§ EXERCISE SET
[1] In the shrimp aquaculture study, which two systems are compared?
[2] Extend the shrimp aquaculture study passage by writing the paragraph that would come next.

§ PAGE EXTRACT
____

The purpose of this study is to compare the sustainability and environmental impact of two aquaculture systems suitable for adoption in the U.S.: 1) a zero-exchange, recirculating indoor system, and 2) a photosynthetic, suspended-growth system applied in flushed outdoor ponds, the typical shrimp aquaculture system today. Shrimp are marine, warm-water species, with optimal temperatures for growth around 28oC. Thus, to be feasible, shrimp aquaculture in Michigan requires a greenhouse or indoor system with heating and temperature control, salt water prepared by adding salt or by using local brackish water sources, and water treatment to allow recycling of the water. The energy and material costs of such a system may exceed those of outdoor production facilities in warmer areas with ready access to salt water; however, other costs, such as marketing and transportation costs, may be reduced. Therefore, it is necessary to do a comprehensive financial, energy, and material analyses over a production cycle in order to produce an integrated assessment of the overall impact of the indoor system.

____

§ EXTRACTED RECORDS
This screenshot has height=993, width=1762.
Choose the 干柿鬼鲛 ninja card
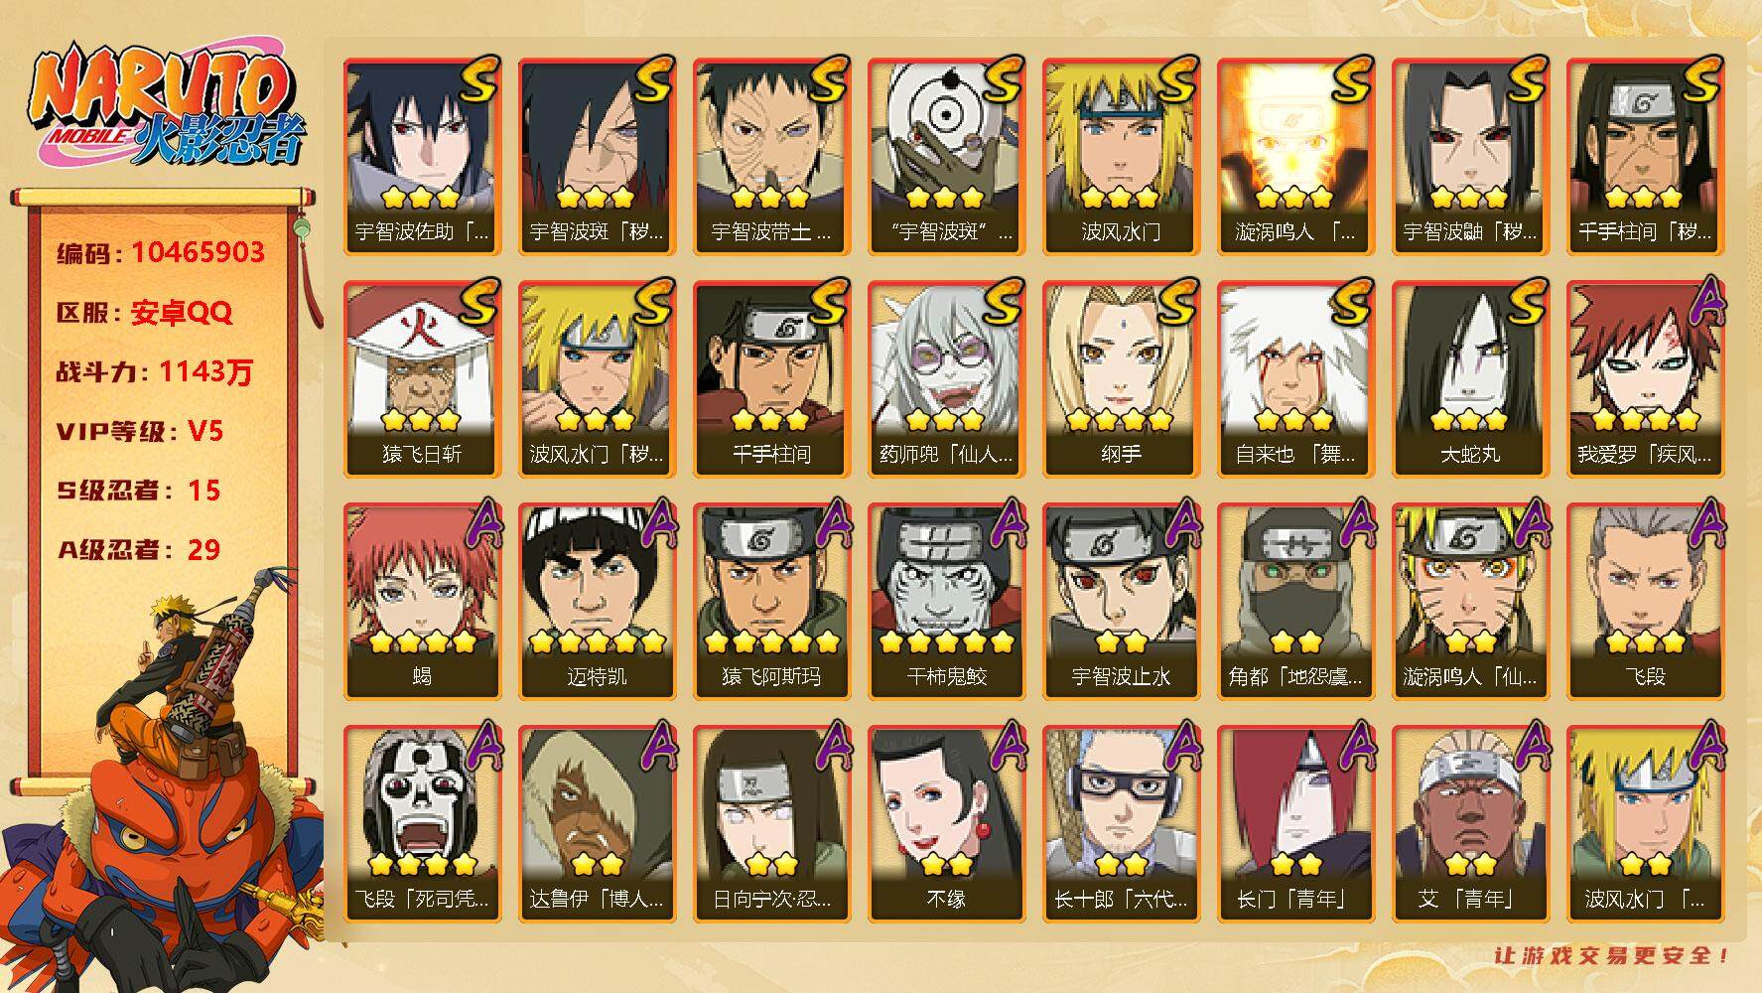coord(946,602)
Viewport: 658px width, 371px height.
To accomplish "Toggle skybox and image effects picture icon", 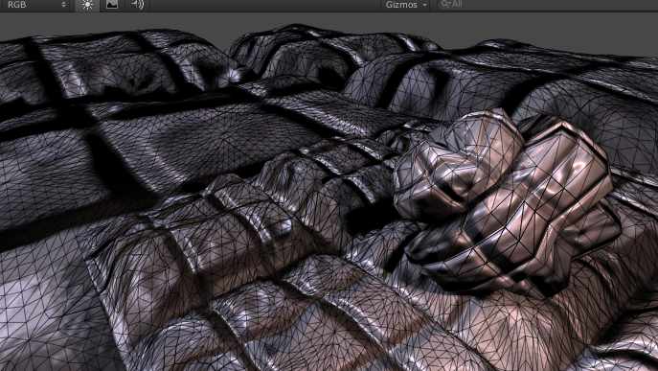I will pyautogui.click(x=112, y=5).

____

§ ACTIVITY ANSWERS
[1] A zero-exchange, recirculating indoor system and a photosynthetic, suspended-growth system applied in flushed outdoor ponds.

[2]
Our comparison will utilize life cycle analysis (LCA), mass balance modeling, evaluation of microbial communities in the indoor system, and cost-benefit analysis of both systems. The indoor shrimp aquaculture system is relatively unstudied and will require field analysis. We already have sufficient data on a model outdoor shrimp pond system to do the major analysis needed for LCA and mass balance modeling.
The major objectives of this study include:
1. Perform LCA and life cycle cost analysis (LCCA) for two shrimp aquaculture systems, with emphasis on comparing an outdoor, flushed pond system and a zero-exchange, recirculating indoor system.
2. Develop mass balance models of the two shrimp aquaculture systems to make it possible to evaluate methods to improve the economics and reduce the environmental impacts of these systems.
3. Collect microbial, chemical, and other data from the indoor system to understand its longterm sustainability of water quality.
4. Build a lab-scale aquaculture system to experimentally evaluate best ideas generated from objectives 2-3 using principles of life cycle design.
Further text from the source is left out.